Недавняя встреча немецкого канцлера Ангелы Меркель с британским премьер-министром Терезой Мэй в эстонской столице Таллинне стала наглядной иллюстрацией для понятия контраста. Меркель выступает за открытость и интернационализм, она возглавляет страну с лучшей в мире промышленной базой и сильными торговыми связями. Мэй, в свою очередь, больше говорит о прошлом, чем о будущем, и она пренебрежительно отзывается о "гражданах мира", обещая защищать невнятную национальную идентичность своей страны.

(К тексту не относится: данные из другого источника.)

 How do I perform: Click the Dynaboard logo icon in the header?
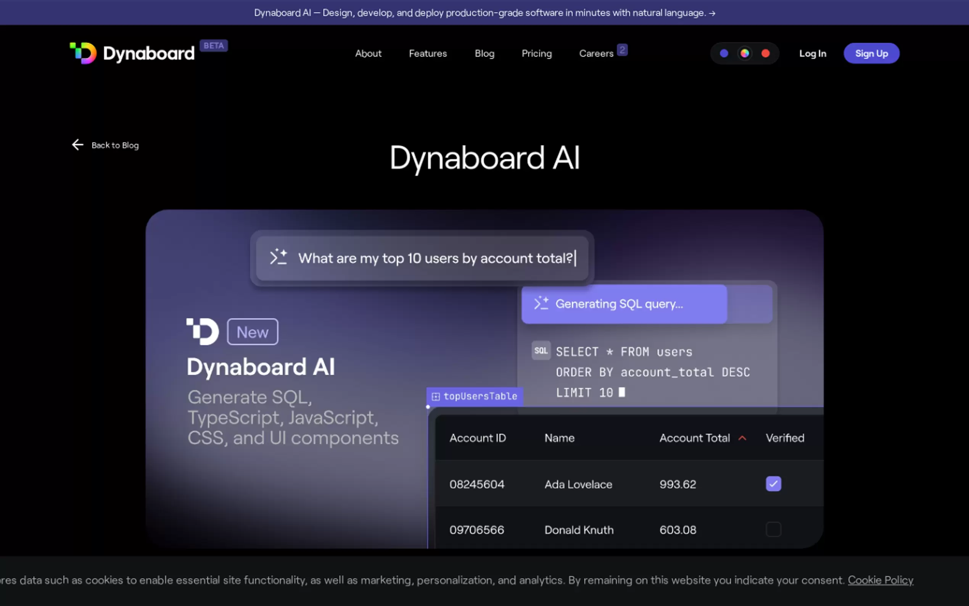[x=83, y=53]
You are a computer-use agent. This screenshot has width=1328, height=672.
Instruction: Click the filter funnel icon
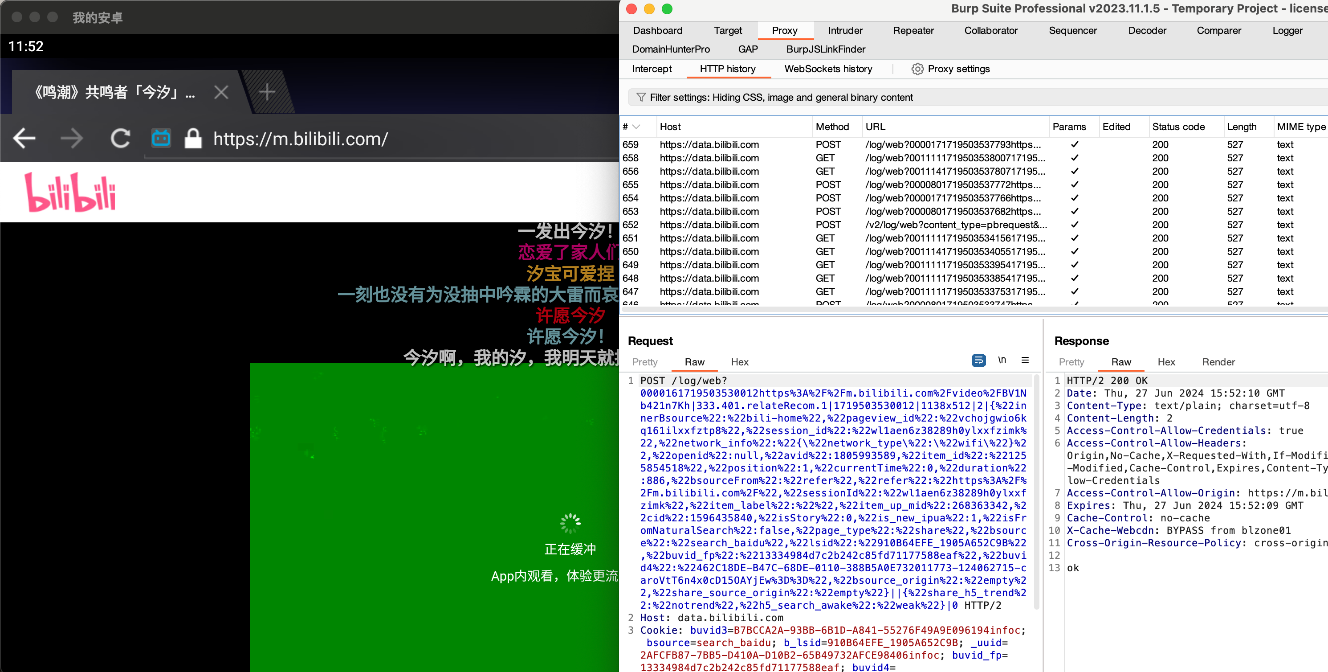pyautogui.click(x=641, y=97)
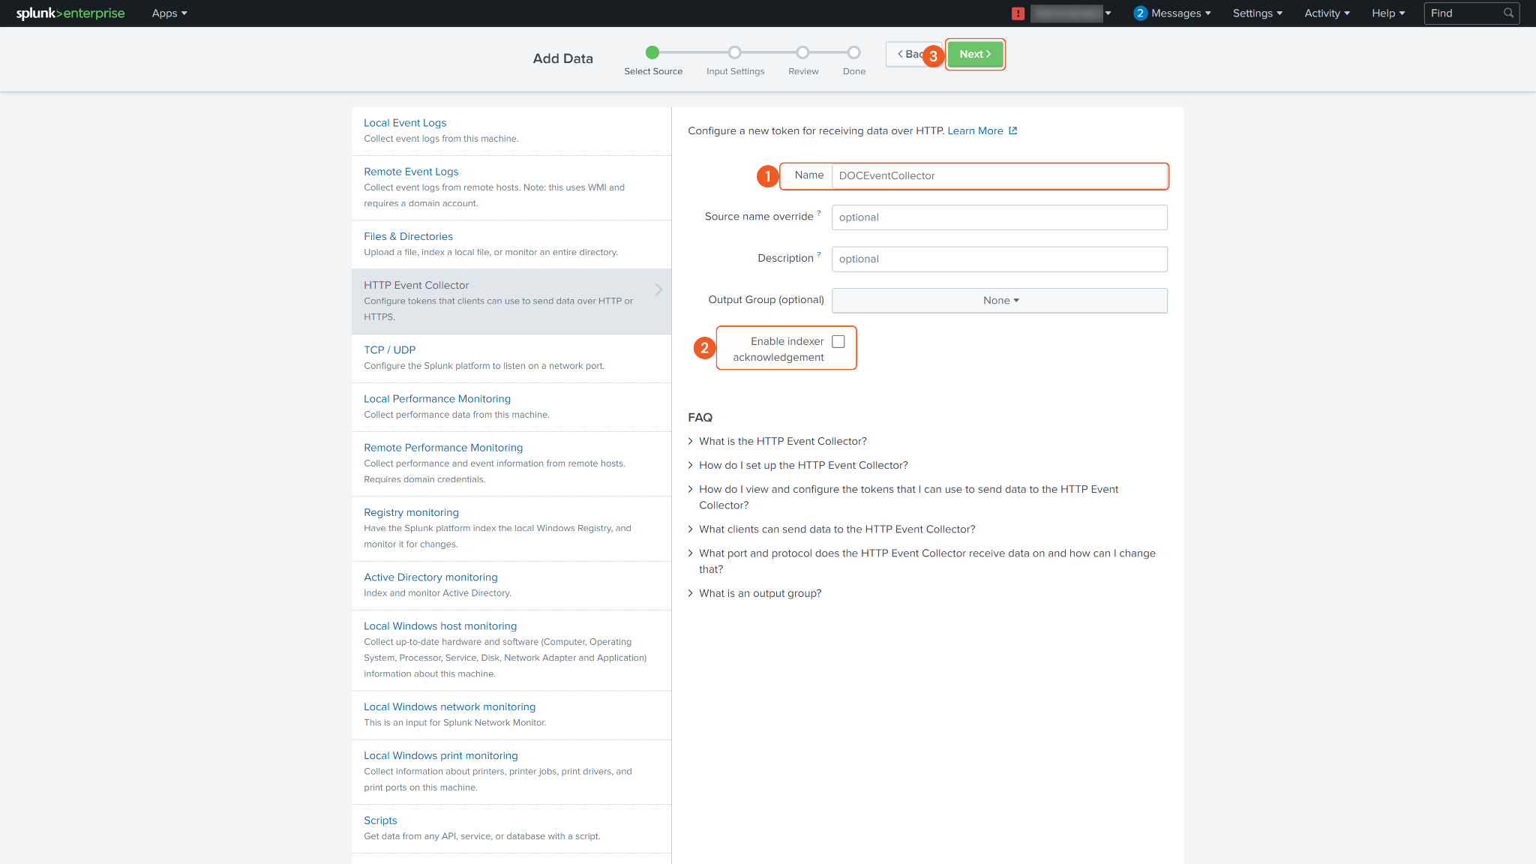Click the Splunk enterprise logo
Image resolution: width=1536 pixels, height=864 pixels.
tap(71, 14)
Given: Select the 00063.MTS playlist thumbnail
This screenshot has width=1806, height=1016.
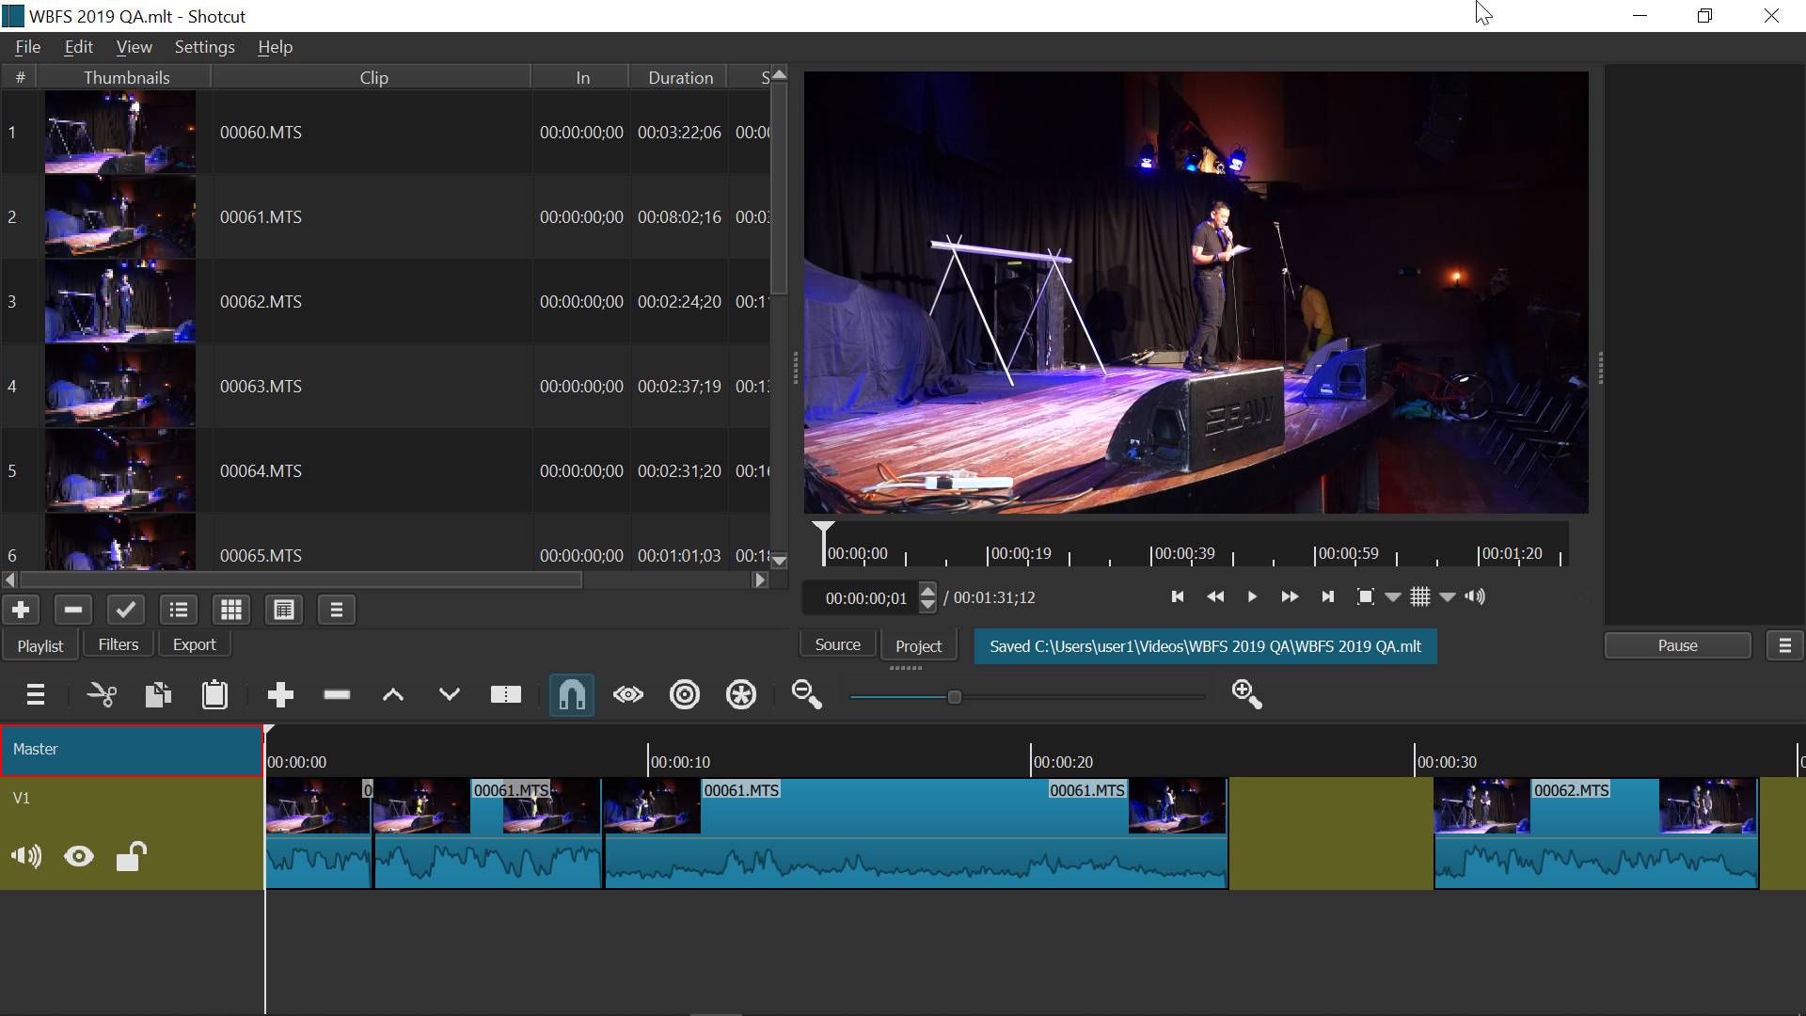Looking at the screenshot, I should [x=119, y=386].
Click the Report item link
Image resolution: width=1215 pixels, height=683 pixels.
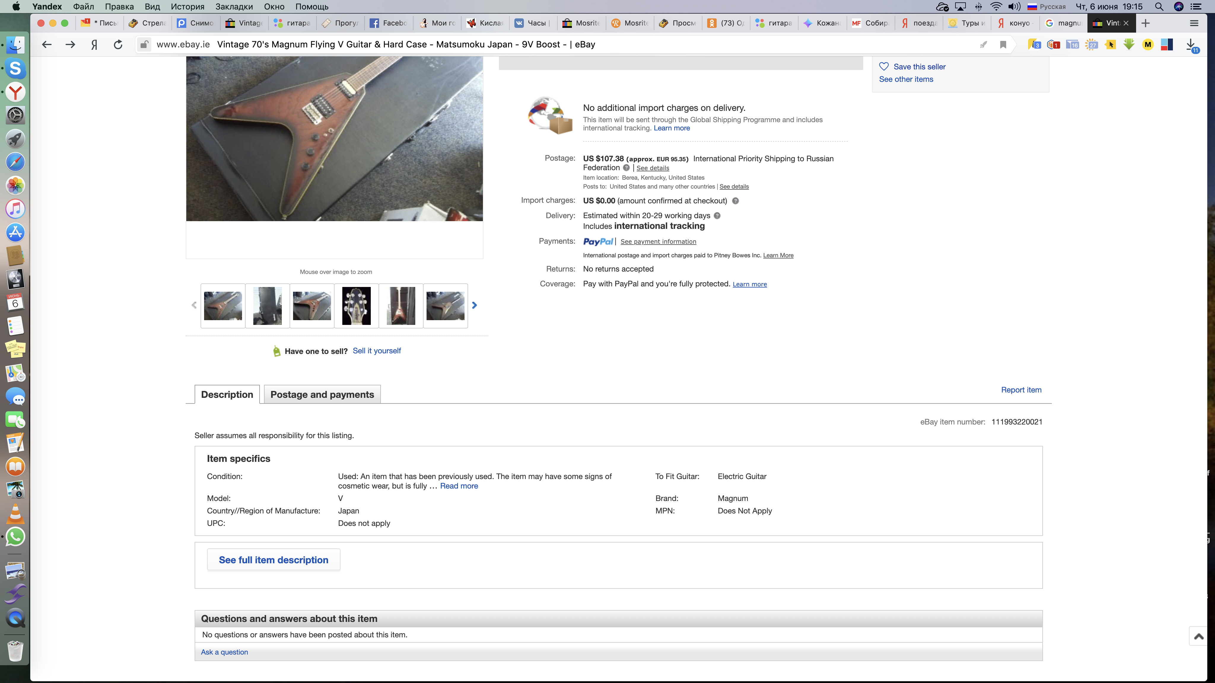click(1021, 390)
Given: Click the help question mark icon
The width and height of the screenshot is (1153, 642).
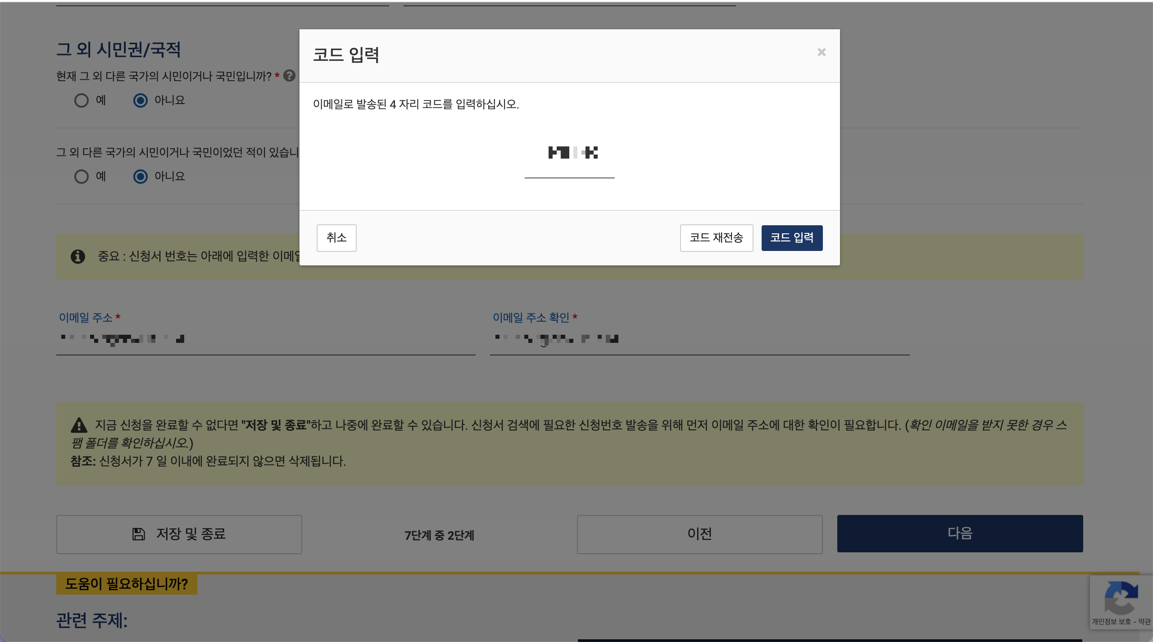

Помимо прочего, сравнение Меркель и Мэй демонстрирует нам, насколько цикличной может быть история. Буквально 20 лет назад Германия считалась "больным человеком Европы", который пытался победить своих демонов, чтобы, наконец, начать смотреть вперед, в будущее. А Соединенное Королевство в тот момент называли "Крутой Британией". В 1997 году большая часть мира слушала брит-поп, а ведущие британские художники, дизайнеры моды и архитекторы считались лучшими в своих сферах деятельности. Даже британские повара воспринимались как мировые арбитры вкуса - к большому неудовольствию их французских коллег.

В этом моменте британского национального возрождения и я сыграл свою мимолетную роль. В докладе "БританияТМ: Обновление нашей идентичности" я предложил стратегию национального ребрендинга, которая была подхвачена новым лейбористским правительством под руководством премьер-министра Тони Блэра. Идея заключалась в том, чтобы переосмыслить саму идею "британскости", а затем представить Британию миру заново.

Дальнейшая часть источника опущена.